Lines from the records below that contain the word "toolbar" are to be copied out.

### DATA EXCERPTS:

Start of Block

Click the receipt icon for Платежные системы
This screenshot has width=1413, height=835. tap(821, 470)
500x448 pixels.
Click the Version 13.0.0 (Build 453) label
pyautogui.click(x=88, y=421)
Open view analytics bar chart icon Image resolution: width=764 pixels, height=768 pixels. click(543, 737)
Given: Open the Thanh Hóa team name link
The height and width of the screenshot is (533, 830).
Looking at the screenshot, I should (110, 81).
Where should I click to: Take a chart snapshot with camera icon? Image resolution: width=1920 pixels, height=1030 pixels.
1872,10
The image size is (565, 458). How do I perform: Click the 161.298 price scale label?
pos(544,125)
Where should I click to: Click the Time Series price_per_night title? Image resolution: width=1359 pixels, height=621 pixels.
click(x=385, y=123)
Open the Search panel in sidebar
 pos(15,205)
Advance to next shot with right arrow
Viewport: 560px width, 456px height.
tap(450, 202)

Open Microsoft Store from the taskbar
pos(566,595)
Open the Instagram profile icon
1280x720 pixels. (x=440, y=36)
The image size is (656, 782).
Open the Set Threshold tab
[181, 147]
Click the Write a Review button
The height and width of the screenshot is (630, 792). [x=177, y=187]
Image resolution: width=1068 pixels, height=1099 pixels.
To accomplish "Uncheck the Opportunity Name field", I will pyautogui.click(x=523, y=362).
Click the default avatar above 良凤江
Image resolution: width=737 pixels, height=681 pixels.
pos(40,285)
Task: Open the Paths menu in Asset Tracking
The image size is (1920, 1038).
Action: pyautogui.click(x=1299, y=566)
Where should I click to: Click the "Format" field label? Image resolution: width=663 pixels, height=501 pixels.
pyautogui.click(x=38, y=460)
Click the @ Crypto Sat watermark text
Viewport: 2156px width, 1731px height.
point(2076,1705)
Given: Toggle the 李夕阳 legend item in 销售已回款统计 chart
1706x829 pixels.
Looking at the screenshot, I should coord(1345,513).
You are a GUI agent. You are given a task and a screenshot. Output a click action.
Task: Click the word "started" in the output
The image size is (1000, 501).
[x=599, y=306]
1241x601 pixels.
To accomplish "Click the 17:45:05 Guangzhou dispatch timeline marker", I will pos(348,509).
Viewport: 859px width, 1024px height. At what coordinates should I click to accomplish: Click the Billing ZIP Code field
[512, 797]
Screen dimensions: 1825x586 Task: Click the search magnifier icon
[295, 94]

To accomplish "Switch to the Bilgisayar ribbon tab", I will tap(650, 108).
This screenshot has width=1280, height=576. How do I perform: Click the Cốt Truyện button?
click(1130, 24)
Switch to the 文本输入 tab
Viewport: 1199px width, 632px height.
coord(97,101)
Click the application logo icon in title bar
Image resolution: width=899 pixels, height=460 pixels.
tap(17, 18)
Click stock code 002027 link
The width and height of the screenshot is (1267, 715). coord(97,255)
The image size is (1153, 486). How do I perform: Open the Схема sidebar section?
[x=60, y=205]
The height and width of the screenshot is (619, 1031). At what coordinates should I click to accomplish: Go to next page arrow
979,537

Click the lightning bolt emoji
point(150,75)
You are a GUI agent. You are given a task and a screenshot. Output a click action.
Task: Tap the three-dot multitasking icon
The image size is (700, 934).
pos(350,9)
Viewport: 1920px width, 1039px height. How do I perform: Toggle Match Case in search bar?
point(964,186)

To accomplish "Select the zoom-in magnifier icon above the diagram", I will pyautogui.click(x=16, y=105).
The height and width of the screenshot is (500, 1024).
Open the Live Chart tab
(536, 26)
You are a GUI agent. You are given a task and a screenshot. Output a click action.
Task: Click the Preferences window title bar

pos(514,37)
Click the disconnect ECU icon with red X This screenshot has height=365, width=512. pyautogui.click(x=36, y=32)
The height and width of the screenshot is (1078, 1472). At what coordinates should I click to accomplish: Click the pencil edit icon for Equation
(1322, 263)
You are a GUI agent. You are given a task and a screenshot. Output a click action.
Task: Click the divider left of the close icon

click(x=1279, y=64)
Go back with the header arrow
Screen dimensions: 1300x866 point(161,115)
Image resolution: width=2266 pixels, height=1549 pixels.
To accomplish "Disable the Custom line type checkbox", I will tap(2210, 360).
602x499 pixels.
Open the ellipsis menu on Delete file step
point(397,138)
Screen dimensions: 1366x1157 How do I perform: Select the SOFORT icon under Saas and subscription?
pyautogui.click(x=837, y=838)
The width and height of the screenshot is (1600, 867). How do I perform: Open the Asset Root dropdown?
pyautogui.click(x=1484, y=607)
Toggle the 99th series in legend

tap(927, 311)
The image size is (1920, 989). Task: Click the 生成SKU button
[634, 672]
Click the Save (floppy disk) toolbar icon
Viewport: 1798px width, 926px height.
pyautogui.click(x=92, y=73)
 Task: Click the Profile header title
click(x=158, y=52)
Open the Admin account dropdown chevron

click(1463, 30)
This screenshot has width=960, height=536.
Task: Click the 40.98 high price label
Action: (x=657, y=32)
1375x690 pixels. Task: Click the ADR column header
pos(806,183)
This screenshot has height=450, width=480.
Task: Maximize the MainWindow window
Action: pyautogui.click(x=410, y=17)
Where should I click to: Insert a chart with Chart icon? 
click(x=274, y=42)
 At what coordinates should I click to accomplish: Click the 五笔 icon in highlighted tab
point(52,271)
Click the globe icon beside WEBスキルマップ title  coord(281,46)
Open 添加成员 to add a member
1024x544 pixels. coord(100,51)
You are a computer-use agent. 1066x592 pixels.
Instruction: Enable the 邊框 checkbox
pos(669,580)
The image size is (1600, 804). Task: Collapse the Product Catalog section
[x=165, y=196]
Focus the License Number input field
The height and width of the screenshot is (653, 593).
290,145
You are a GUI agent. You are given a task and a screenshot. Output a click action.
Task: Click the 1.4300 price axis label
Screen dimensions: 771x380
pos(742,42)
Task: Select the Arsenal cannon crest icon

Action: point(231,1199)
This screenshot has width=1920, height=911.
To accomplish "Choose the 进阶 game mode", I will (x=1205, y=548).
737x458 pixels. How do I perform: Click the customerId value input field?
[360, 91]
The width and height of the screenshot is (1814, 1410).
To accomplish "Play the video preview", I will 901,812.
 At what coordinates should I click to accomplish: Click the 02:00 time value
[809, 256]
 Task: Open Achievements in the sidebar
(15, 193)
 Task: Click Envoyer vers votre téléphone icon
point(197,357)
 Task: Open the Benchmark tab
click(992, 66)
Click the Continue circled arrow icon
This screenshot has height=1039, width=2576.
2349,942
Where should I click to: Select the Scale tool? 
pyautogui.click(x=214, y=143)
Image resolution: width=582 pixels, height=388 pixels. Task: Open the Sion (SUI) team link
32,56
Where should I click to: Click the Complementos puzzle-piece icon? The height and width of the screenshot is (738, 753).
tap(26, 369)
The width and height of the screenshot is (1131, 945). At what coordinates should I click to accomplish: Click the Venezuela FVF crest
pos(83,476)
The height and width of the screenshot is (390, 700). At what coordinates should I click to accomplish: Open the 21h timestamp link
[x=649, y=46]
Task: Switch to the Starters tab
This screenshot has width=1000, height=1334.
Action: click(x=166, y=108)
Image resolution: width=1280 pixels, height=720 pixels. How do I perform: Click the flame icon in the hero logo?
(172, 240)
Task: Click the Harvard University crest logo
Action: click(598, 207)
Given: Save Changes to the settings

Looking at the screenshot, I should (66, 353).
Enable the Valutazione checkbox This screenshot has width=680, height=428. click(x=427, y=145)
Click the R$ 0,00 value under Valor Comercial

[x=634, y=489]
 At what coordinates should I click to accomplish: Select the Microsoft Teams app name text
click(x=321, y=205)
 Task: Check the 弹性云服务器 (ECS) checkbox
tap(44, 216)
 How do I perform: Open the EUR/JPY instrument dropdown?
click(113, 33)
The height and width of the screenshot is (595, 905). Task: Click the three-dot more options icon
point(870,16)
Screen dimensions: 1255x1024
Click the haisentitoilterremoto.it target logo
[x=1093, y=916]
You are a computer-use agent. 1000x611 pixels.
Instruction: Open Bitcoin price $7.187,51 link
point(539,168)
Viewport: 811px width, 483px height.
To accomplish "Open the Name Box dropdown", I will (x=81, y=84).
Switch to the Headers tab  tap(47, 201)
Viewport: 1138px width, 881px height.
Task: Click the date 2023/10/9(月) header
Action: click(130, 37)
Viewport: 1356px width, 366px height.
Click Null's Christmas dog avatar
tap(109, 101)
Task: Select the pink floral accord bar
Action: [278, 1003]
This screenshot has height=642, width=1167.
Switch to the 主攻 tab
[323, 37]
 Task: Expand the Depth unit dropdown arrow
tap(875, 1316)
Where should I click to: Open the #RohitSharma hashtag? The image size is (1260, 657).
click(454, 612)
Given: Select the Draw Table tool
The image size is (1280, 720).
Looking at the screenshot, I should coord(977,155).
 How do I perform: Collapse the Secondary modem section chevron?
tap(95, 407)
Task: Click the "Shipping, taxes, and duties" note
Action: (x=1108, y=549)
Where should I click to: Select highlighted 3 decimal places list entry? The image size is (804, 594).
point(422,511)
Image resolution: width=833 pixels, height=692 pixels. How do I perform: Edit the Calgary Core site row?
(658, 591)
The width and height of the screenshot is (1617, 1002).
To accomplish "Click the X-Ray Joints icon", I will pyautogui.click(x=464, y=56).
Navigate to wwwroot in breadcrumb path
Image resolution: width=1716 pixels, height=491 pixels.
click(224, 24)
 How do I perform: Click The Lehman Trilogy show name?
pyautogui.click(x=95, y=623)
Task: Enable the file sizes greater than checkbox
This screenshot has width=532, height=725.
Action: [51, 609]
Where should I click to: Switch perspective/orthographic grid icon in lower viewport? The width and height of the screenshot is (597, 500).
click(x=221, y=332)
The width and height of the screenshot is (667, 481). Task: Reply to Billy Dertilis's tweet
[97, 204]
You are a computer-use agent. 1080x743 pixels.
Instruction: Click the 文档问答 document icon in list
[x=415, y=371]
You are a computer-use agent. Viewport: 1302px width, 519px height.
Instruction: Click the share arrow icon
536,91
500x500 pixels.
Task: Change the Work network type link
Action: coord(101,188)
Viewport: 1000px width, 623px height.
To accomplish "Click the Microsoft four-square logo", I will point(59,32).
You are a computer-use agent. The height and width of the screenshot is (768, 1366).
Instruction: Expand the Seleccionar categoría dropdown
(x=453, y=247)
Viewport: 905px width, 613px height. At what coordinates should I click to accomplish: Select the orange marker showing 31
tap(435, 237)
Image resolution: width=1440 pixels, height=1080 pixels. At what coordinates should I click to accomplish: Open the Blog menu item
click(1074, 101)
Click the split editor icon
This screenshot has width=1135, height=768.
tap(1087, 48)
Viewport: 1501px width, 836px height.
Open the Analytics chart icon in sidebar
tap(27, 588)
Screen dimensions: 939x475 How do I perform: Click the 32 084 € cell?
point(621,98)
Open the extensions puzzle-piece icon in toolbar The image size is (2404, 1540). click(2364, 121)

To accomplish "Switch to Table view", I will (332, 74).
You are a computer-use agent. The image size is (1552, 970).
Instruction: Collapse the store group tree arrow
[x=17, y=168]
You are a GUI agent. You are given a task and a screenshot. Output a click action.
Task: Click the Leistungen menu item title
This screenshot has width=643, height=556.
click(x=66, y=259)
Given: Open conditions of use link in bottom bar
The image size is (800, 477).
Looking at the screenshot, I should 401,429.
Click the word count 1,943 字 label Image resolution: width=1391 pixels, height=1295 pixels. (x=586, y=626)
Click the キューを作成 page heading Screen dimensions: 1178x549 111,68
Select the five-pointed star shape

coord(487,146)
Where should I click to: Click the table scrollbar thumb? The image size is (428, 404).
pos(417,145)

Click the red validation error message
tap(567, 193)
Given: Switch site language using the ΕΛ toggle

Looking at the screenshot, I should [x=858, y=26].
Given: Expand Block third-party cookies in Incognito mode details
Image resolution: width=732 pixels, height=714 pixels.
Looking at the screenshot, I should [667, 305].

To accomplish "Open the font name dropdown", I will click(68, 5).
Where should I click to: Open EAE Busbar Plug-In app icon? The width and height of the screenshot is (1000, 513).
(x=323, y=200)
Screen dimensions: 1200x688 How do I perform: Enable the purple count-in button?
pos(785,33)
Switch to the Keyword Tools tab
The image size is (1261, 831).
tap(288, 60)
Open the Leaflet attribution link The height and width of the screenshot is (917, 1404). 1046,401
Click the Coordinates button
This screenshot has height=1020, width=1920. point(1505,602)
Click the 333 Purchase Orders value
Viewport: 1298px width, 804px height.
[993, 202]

End of Block

### YOUR RESPONSE:
Click the Save (floppy disk) toolbar icon
Open the extensions puzzle-piece icon in toolbar The image size is (2404, 1540). click(2364, 121)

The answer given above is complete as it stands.